Recently, I assured a group of Vermonters who had come to the Shelburne Town Hall to discuss the crisis in Ukraine that as bad as things seemed to be, I did not believe that a new Cold War was about to begin. I still feel that way, although I have to confess that conviction has been challenged somewhat by the new book, “Catastrophe 1914: Europe Goes To War,” by British military historian Max Hastings.
On this 100th anniversary of the Great War, as World War I was originally called, what is striking to relearn is that most people in Europe did not want such a war. But through gross miscalculation — and, most importantly, a widespread fear of being seen as weak — the greatest military powers of the day effectively blundered into what in its time became the bloodiest war in Europe’s history. Consider this: roughly 10 million military dead, 20 million wounded and 9 million missing in action. That staggering total of nearly 40 million military casualties represented virtually an entire generation of young European men (including my Scottish grandfather, a British Army private, who was killed in Belgium in 1917).
The political consequences of that war were also profound. A late starter, the United States emerged as a world power. But the Austro-Hungarian Empire and the Ottoman Empire ceased to be. The Russian monarchy was overthrown by revolutionaries dedicated to the new ideology of communism. Germany’s Kaiser Wilhelm II was forced to abdicate. The Treaty of Versailles drew up new boundaries for Europe and the Middle East, which created several of the international disputes which remain to this day. Britain and France were sent into a state of deep shock, and even more than a decade later were afraid to challenge Adolf Hitler when he seized power in Germany in 1933 and began to expand a new, malignant fascism.
Considering how extraordinarily consequential World War I was, most of us today don’t really know much about it. What I learned as a school boy, was that the war was triggered in Sarajevo on June 28, 1914, when a young Serbian anarchist assassinated the Archduke Franz Ferdinand — the heir to the Austro-Hungarian throne. Actually, the assassination became the pretext for the war.

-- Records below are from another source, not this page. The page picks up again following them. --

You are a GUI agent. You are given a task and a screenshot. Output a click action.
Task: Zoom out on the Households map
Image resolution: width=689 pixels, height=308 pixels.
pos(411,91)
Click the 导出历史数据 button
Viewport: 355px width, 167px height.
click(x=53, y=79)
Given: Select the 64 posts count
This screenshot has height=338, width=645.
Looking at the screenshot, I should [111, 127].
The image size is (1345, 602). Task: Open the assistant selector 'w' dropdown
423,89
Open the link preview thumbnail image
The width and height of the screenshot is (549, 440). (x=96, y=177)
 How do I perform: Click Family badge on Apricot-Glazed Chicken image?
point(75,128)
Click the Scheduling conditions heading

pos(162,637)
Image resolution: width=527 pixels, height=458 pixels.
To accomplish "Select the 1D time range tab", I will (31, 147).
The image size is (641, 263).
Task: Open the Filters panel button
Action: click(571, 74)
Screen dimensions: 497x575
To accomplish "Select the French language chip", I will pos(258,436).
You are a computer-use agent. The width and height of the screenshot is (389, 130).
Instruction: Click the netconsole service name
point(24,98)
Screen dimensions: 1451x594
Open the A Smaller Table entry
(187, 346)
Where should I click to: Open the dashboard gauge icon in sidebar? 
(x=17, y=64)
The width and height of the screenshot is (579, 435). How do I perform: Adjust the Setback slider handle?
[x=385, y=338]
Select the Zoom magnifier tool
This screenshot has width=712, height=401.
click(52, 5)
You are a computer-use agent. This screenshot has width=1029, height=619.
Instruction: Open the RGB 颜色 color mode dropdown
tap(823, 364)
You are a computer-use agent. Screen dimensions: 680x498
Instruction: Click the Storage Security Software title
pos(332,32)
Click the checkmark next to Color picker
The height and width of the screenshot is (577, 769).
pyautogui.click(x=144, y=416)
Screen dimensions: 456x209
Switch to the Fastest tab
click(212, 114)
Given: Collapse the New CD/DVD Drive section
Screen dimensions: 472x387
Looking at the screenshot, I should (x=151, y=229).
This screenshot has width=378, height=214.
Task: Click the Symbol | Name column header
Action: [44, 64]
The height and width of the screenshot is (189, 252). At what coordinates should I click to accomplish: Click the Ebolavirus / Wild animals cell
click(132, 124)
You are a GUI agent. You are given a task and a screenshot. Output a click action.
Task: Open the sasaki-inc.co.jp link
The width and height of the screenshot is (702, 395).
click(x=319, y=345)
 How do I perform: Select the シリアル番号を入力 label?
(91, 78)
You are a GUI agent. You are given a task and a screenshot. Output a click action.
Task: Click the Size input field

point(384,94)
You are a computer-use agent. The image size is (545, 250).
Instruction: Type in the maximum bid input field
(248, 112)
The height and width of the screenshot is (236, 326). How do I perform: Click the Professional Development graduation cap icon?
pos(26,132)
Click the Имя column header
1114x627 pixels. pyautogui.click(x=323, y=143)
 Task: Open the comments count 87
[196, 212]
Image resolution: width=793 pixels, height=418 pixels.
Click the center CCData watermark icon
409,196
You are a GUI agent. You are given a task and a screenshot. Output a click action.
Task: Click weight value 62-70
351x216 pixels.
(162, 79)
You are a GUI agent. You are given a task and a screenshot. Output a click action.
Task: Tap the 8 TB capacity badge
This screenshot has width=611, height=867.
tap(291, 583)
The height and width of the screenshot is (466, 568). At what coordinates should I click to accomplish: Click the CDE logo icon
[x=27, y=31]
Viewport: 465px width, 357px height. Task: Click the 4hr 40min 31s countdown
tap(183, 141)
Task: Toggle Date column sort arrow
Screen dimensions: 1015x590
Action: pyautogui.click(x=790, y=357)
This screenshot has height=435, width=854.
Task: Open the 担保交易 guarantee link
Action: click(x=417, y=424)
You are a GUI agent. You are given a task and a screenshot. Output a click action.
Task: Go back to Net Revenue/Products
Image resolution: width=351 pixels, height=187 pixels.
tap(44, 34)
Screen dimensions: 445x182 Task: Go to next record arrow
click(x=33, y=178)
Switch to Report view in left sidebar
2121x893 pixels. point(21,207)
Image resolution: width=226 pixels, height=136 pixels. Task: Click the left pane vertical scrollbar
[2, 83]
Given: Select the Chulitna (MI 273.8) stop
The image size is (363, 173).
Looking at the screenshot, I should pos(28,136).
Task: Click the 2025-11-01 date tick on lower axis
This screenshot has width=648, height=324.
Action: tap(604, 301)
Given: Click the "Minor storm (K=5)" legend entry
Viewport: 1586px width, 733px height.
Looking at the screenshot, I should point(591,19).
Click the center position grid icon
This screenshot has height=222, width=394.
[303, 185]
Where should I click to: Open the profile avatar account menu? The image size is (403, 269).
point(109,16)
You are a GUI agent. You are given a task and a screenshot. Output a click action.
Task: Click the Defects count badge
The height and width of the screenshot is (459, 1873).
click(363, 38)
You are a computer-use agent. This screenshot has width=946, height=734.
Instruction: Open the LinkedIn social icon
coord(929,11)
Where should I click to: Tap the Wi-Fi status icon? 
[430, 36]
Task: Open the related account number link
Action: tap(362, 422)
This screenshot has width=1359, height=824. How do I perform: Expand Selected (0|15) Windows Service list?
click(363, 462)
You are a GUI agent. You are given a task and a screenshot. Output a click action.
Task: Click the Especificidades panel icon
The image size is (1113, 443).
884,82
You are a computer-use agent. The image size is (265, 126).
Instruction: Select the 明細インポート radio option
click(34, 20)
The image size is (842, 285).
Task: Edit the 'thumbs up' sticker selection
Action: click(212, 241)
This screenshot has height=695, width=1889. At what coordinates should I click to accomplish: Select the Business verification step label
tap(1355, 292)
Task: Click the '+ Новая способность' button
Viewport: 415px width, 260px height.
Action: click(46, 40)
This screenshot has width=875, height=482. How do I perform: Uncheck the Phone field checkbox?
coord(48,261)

To begin with, Ferdinand’s assassination initially caused barely a ripple anywhere. Here is some of the reaction according to historian Hastings:
The archduke’s funeral service lasted just 15 minutes.
The London Times reported from Vienna that there was a remarkable absence in the Austrian press of calls for revenge upon the Serbs.
Foreign observers expressed surprise that Viennese mourning for the heir to the throne was perfunctory and patently insincere.
It was thus ironic that the Austrians scarcely hesitated before taking a decision to exploit the assassination as a justification for invading Serbia.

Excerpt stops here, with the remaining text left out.